WHAT TO WORK ON: Within the records, determine how many lines contain the word "notifications". Your reply must consist of that number only.

DATA PROVIDED:
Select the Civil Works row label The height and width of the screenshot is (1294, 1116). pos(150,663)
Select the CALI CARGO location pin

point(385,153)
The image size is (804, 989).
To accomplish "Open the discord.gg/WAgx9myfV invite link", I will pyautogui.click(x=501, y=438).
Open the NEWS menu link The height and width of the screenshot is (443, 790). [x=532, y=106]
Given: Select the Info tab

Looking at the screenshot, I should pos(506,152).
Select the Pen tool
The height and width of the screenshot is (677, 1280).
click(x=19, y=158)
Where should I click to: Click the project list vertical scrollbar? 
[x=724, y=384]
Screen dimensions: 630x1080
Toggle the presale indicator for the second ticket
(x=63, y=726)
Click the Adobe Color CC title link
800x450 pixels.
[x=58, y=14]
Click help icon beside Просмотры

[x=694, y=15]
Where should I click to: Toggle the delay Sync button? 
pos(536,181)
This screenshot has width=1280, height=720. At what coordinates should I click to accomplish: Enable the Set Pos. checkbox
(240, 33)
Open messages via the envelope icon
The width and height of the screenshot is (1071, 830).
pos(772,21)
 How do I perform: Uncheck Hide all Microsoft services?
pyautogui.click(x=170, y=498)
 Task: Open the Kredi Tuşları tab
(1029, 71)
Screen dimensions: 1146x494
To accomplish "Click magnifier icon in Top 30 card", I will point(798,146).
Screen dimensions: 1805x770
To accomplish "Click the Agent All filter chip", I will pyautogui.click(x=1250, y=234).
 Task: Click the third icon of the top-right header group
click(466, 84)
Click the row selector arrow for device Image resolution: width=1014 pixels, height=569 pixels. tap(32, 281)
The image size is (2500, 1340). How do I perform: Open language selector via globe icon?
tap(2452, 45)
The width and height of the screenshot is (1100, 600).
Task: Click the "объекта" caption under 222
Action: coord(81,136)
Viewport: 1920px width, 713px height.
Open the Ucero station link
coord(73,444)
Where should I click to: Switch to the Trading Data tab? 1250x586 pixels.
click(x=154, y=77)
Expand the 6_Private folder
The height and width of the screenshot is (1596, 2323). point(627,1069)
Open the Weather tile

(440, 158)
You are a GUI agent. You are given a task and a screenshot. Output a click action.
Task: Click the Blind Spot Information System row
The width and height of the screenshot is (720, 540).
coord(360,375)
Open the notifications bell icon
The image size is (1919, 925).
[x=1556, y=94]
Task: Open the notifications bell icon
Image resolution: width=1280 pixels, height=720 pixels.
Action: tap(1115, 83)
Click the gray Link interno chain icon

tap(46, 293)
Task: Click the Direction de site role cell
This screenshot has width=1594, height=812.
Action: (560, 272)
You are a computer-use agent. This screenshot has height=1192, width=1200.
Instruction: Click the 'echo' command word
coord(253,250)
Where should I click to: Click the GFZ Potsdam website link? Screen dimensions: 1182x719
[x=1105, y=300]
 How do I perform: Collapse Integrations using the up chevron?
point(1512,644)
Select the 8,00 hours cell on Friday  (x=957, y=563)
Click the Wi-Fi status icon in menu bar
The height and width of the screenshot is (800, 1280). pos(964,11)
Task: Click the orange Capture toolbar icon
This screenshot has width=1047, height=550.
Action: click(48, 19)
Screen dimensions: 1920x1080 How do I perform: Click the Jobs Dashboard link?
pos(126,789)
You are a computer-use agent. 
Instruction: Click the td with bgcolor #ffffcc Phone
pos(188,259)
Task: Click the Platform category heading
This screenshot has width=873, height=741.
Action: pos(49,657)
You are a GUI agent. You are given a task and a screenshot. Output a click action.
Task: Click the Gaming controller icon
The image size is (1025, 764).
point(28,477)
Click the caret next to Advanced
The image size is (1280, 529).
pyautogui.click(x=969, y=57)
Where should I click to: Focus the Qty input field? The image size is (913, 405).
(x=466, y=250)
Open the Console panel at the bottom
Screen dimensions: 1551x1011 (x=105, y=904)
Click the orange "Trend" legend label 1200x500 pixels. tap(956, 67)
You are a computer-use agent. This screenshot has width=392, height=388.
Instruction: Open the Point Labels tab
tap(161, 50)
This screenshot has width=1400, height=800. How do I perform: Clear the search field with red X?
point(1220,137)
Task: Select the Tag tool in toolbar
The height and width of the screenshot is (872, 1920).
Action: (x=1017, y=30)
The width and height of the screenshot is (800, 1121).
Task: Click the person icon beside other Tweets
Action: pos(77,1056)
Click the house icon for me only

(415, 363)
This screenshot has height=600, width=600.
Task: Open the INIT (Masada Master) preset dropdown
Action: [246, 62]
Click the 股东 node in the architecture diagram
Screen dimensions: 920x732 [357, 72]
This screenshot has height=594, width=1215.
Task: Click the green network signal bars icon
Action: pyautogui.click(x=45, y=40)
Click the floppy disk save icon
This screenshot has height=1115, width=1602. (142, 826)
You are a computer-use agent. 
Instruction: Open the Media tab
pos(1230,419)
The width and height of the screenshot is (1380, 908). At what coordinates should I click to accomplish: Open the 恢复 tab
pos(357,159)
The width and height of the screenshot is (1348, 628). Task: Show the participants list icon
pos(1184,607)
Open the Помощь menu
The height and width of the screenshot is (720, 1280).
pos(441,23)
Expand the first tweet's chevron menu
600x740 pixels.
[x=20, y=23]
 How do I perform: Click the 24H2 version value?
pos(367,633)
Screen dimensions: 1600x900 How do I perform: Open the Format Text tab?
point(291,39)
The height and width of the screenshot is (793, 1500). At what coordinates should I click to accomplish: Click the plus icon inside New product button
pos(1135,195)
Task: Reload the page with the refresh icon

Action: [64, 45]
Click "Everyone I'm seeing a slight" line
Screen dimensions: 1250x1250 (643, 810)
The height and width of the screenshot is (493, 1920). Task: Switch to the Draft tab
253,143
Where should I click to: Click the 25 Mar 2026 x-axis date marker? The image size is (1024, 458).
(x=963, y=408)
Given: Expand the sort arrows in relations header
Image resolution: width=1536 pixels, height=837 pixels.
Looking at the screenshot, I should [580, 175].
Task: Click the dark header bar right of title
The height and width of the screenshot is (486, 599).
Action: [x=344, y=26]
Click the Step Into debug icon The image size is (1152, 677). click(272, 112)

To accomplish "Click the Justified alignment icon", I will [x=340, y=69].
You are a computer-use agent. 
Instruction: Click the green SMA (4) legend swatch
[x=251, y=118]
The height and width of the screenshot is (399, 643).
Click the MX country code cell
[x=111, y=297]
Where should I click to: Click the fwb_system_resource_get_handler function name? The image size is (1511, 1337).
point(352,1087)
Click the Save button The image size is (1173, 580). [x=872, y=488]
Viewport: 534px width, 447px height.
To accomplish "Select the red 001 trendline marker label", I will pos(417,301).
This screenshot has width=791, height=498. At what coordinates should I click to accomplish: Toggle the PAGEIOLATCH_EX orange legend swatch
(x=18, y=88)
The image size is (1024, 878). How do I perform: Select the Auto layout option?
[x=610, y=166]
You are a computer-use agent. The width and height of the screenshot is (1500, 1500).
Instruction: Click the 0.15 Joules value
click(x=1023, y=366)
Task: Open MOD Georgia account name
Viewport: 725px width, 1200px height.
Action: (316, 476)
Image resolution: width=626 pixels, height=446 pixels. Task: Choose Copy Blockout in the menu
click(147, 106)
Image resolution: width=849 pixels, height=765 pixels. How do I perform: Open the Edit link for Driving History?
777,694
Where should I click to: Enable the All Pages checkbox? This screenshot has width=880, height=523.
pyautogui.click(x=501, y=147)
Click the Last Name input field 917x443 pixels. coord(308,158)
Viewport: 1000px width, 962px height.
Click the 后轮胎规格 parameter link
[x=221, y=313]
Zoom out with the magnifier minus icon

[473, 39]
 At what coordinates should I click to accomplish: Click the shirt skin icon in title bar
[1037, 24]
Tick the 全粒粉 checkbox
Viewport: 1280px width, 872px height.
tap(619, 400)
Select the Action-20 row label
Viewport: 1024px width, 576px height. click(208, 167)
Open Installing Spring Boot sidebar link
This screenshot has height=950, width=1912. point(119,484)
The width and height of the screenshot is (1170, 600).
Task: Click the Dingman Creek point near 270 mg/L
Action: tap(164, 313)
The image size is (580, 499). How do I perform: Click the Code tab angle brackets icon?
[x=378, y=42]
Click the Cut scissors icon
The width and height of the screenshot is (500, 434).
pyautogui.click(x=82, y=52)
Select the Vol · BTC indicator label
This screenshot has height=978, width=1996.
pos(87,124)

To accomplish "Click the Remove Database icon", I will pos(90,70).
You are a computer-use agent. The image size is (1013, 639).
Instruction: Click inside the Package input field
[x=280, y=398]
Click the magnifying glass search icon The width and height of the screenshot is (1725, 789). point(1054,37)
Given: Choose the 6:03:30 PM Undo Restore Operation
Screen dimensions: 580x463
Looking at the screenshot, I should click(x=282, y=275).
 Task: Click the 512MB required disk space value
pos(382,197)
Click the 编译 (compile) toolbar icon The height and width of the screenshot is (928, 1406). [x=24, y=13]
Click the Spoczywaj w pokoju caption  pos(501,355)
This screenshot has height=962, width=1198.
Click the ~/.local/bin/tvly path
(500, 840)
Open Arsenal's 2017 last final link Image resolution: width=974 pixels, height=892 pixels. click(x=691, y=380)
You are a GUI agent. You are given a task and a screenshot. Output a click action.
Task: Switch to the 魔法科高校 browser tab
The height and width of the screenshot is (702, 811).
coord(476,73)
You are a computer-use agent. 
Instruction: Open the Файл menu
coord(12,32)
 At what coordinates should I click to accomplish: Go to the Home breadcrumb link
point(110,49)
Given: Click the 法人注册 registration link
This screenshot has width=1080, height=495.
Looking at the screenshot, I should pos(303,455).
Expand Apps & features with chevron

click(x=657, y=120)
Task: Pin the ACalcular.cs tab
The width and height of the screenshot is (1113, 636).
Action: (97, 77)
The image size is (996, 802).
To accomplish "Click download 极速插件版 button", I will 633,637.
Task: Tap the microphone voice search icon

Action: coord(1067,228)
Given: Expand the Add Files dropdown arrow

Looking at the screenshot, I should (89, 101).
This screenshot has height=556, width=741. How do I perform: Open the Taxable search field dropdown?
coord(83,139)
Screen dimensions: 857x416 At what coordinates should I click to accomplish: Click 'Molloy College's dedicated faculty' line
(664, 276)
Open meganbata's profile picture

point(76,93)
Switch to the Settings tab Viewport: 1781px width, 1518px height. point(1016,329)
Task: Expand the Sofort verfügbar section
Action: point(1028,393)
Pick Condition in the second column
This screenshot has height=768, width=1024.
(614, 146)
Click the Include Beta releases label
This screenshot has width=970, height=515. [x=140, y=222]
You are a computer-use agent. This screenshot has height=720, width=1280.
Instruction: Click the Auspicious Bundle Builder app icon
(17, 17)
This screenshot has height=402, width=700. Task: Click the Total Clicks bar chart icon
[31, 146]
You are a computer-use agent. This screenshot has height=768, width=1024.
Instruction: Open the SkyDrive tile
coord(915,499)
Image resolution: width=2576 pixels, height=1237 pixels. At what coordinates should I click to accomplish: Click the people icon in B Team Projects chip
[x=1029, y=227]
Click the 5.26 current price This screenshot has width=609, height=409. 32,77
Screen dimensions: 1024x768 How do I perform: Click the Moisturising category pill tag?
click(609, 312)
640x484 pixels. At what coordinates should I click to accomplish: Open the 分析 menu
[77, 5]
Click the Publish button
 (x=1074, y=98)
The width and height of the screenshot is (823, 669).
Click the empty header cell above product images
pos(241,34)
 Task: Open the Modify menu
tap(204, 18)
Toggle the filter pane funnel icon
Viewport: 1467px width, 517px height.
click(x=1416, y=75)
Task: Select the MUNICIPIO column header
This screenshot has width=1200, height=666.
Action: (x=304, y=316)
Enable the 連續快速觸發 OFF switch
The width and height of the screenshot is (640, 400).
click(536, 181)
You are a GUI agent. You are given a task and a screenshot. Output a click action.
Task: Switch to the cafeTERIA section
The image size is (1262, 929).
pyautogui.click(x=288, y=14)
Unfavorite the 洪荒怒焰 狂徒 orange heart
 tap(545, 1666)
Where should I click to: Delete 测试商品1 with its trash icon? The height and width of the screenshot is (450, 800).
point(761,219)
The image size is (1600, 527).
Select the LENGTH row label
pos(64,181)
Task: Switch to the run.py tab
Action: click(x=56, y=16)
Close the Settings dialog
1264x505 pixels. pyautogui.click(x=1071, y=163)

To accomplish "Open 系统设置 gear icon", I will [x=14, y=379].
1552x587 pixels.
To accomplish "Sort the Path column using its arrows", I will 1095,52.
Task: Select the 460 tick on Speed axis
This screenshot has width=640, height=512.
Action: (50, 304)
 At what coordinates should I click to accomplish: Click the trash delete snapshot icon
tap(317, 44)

ANSWER TO THIS EXERCISE: 2